| To do |
Can you copy out every line of the data below without changing a single character?

>> START

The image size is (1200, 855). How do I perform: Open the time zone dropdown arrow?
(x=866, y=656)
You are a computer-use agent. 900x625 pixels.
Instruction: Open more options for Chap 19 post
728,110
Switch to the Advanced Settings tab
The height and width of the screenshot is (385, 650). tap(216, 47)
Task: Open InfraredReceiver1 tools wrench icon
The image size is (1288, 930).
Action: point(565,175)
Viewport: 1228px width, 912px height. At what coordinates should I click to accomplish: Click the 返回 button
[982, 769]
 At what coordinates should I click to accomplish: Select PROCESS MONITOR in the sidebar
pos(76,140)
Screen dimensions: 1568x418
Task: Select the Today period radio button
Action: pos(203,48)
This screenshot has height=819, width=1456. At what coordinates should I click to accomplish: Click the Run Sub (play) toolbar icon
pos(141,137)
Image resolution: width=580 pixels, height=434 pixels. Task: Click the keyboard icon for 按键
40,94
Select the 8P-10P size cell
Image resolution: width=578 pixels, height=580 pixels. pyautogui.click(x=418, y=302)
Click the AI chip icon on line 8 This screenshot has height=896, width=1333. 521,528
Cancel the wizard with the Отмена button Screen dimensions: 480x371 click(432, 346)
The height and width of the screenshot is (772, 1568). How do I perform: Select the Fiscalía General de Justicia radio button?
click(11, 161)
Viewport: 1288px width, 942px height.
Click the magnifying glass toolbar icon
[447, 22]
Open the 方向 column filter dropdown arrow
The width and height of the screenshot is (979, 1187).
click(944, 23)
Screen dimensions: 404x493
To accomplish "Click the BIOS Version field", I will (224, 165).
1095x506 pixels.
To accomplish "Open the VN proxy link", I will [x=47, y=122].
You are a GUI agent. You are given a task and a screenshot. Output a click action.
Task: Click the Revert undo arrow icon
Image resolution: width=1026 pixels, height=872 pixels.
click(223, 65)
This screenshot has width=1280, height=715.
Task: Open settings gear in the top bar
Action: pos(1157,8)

>> END

| Answer to this exercise |
The image size is (1200, 855). How do I perform: Open the time zone dropdown arrow?
(x=866, y=656)
You are a computer-use agent. 900x625 pixels.
Instruction: Open more options for Chap 19 post
728,110
Switch to the Advanced Settings tab
The height and width of the screenshot is (385, 650). tap(216, 47)
Task: Open InfraredReceiver1 tools wrench icon
The image size is (1288, 930).
Action: point(565,175)
Viewport: 1228px width, 912px height. At what coordinates should I click to accomplish: Click the 返回 button
[982, 769]
 At what coordinates should I click to accomplish: Select PROCESS MONITOR in the sidebar
pos(76,140)
Screen dimensions: 1568x418
Task: Select the Today period radio button
Action: pos(203,48)
This screenshot has height=819, width=1456. At what coordinates should I click to accomplish: Click the Run Sub (play) toolbar icon
pos(141,137)
Image resolution: width=580 pixels, height=434 pixels. Task: Click the keyboard icon for 按键
40,94
Select the 8P-10P size cell
Image resolution: width=578 pixels, height=580 pixels. pyautogui.click(x=418, y=302)
Click the AI chip icon on line 8 This screenshot has height=896, width=1333. 521,528
Cancel the wizard with the Отмена button Screen dimensions: 480x371 click(432, 346)
The height and width of the screenshot is (772, 1568). How do I perform: Select the Fiscalía General de Justicia radio button?
click(11, 161)
Viewport: 1288px width, 942px height.
Click the magnifying glass toolbar icon
[447, 22]
Open the 方向 column filter dropdown arrow
The width and height of the screenshot is (979, 1187).
click(944, 23)
Screen dimensions: 404x493
To accomplish "Click the BIOS Version field", I will (224, 165).
1095x506 pixels.
To accomplish "Open the VN proxy link", I will [x=47, y=122].
You are a GUI agent. You are given a task and a screenshot. Output a click action.
Task: Click the Revert undo arrow icon
Image resolution: width=1026 pixels, height=872 pixels.
click(223, 65)
This screenshot has width=1280, height=715.
Task: Open settings gear in the top bar
Action: pos(1157,8)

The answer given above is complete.